The woman who will rock Alex’s world for one night (and possibly more since this is a rom-com) is Maggie (Dylan Gelula, an immense well of talent). The pair aren’t exactly strangers since she happens to be his resident assistant. Without power dynamics keeping things strictly professional, the two quickly fall into a pattern of flirt and observe. However, a previous intercourse dare splits the two apart, but not for long.
After that copulative mission aborts prematurely, Maggie and Sam reunite. The next few scenes mark a remarkable gender role reversal. Maggie is a dominant force of sexual energy who makes her quick intentions known. The apprehension surrounding the speed of the hookup results in a failed first attempt. No matter, Maggie is unbothered and takes a genuine interest in continuing the night with this wide-eyed, naive newbie. Maggie wears her sophomore experience like a badge and has no problem easing Alex into college life.
The pair’s naturalistic dialogue — which is not as improvised as you’d expect — maintains magnetic force throughout their memorable evening stroll. Inspired by Richard Linklater’s Before trilogy to some degree, but with a distinctly different aim, Shithouse basks in the intimacy of new connections forged. The more words shared, the greater Alex’s confidence grows. Maggie also seems to be enjoying herself, her witty demeanor slowly unraveling into stark confessions. She has a strained relationship with her dad, something Alex can’t fathom happening with a parent. In his eyes, their different upbringings are irrelevant — he’s hooked. Love-at-first-sight might be an immature notion, but Maggie hits the max level on Alex’s crush-o-meter.
The aftermath is when Raif’s script rises in relatable value. When a good experience is shared, but individual feelings don’t match the next day, emotional catastrophe ensues. Watching these character meltdowns is eye-opening; older viewers are reminded of the fresh pain that comes with rejection. Conversely, younger audiences watch in fear of what’s to come with future romantic entanglements.

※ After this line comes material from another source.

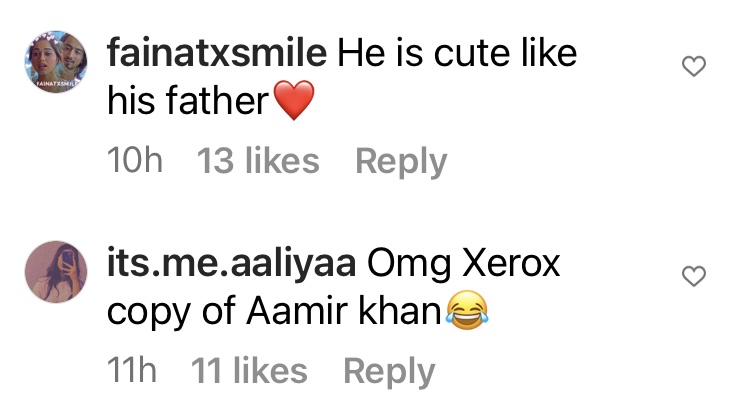Click the 11h timestamp
Viewport: 750px width, 412px height.
pos(132,370)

While Raif is proud of how his narrative concludes, something so organic doesn’t require tidy closure. Thankfully, the dramedy has more assets than demerits. Passion, vulnerability, and authenticity decorate one of the most realistic college movies in recent memory. Ignoring the stresses of schoolwork entirely, Shithouse views on-campus human interaction as the only education with lasting impact.